Upstart could not find takers for some of its loans earlier in the year; he created loans with unprofitable prices because the market changed so fast. Upstart decided to hold a portion of these loans instead of selling them at a loss. Management quickly pivoted after Wall Street sold the shares, pledging to keep loans off its books other than those for research and development purposes.
Long-term positive change on the way
Management has realized that it is difficult to be at the mercy of buyers to get rid of loans. CEO David Girouard noted on the second quarter call that the company is changing its model, focusing on building relationships with loan buyers who will provide consistent funding throughout bull and bear market cycles. credit. In other words, Upstart wants committed finance to know that its loans have buyers before they deliver.
This is potentially a big deal for the company in the long run.

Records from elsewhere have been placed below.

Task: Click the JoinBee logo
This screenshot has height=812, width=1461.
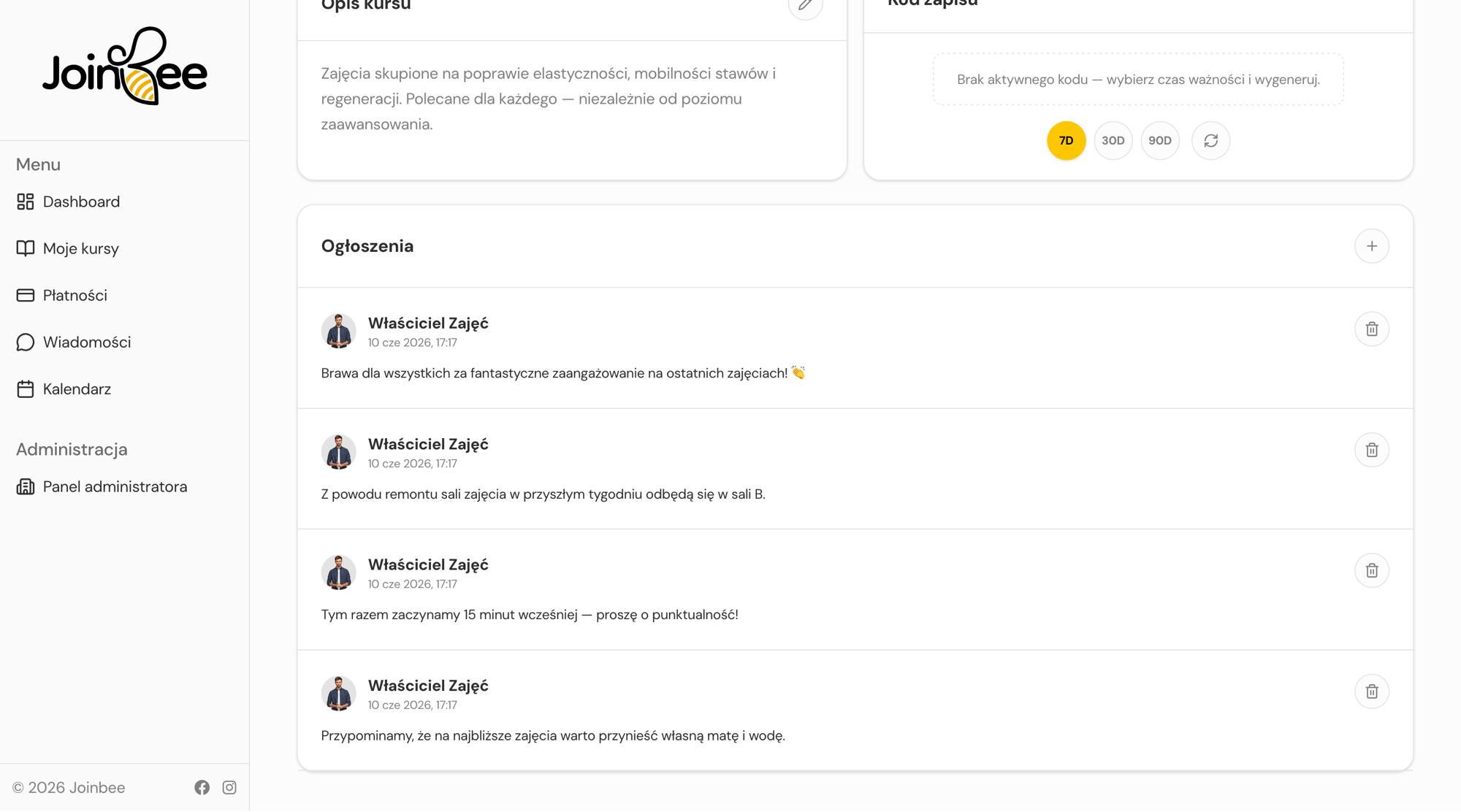Action: (125, 66)
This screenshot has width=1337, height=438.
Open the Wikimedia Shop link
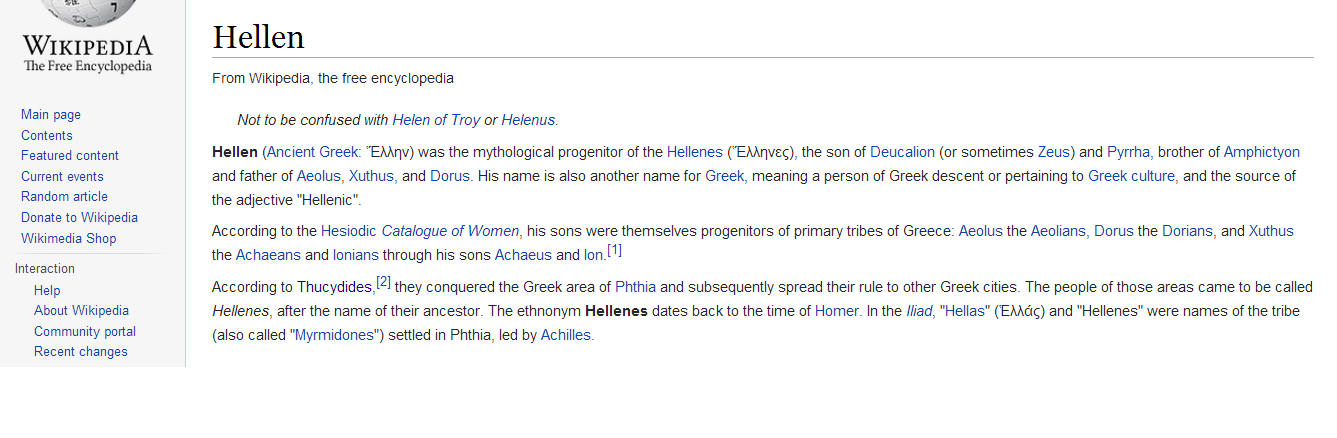(x=68, y=239)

Theoretically, this could remove some of the volatility from Upstart’s business, which you can see in the revenue growth graph below as growth rose and then fell.

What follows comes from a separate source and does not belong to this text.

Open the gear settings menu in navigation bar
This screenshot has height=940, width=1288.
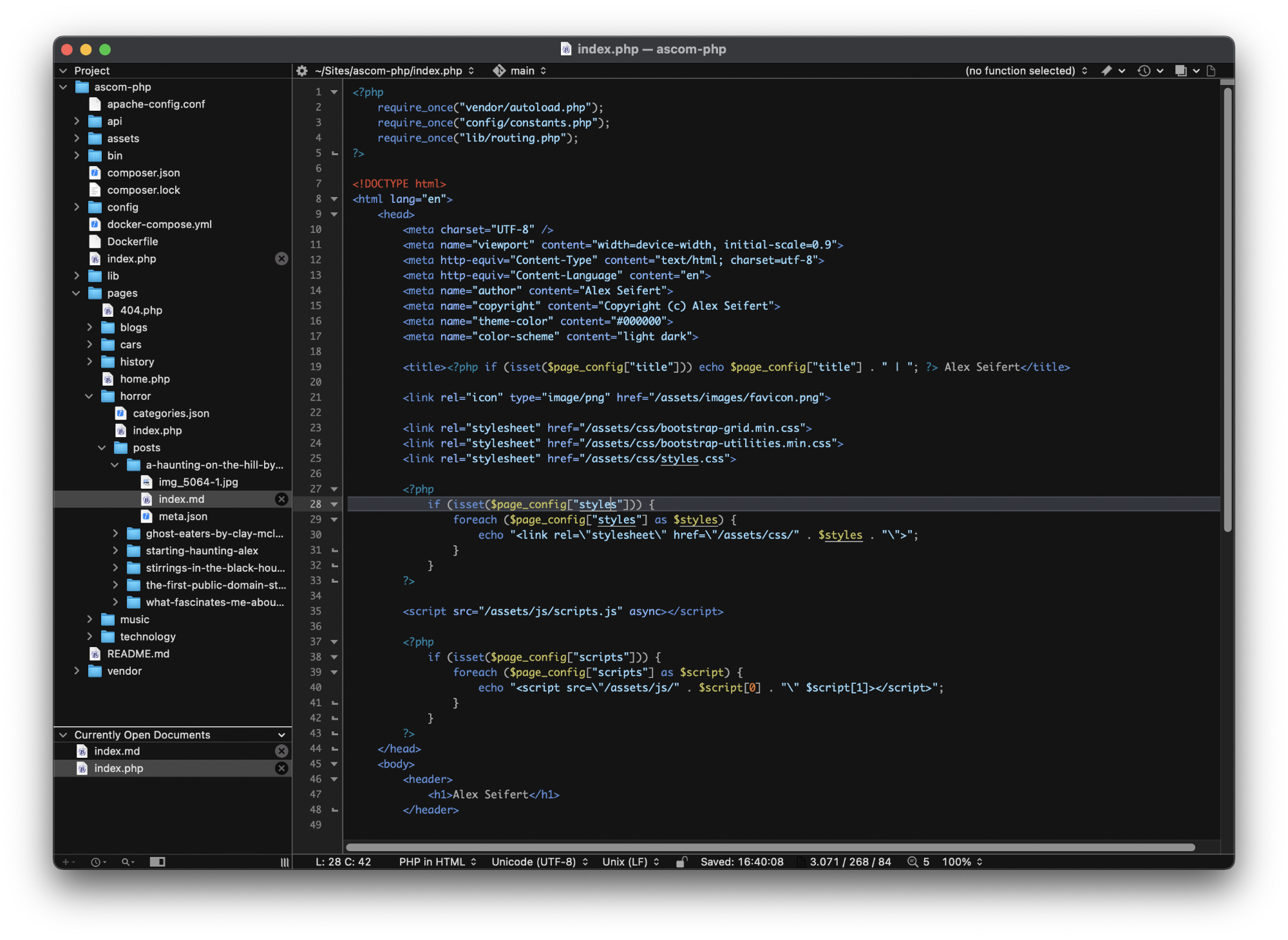pos(302,71)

Girouard admitted that he would rely on his balance sheet to support lending during the transition to this new style of financing, and even acknowledged that it goes against what they had said a few months before.
The flip-flop is a black eye for near-term management credibility, and it may take time for Wall Street to regain confidence in Upstart’s management team. However, the potential benefits of this new funding model might be worth the wait while the company gets on the right track.
The hard-to-ignore long-term potential
The important thing for long-term investors is that the product works as advertised. Management began sharing a quarterly breakdown outlining how its algorithms performed against a FICO credit score. Data shows that Upstart is better at analyzing risk across the board.
Additionally, Upstart continues to recruit new lenders for its network, which has grown to 71, from 57 three months ago and 25 a year ago. Lenders appear to be buying the technology, which may remain the narrative as long as Upstart’s network continues to grow. There are over 11,000 banks and credit unions in the United States. Potential partners are therefore not lacking.
The company is also branching out into new types of credit, with car loans being its promising product. Upstart has retail software tied to its lending platform and has tripled its dealership footprint to 640 in just one year. Management has signaled its desire to enter other lending areas, ranging from mortgages to small business lending. The opportunity is huge; it’s up to the execution of the business to realize its potential.
Upstart has had a rough year, and management’s flip-flop does little to ease shareholders’ minds. Investors should view Upstart as a speculative stock, but the potential reward could be worth it for long-term investors.
justin pope has positions in Upstart Holdings, Inc. The Motley Fool has positions and recommends Upstart Holdings, Inc. The Motley Fool has a disclosure policy.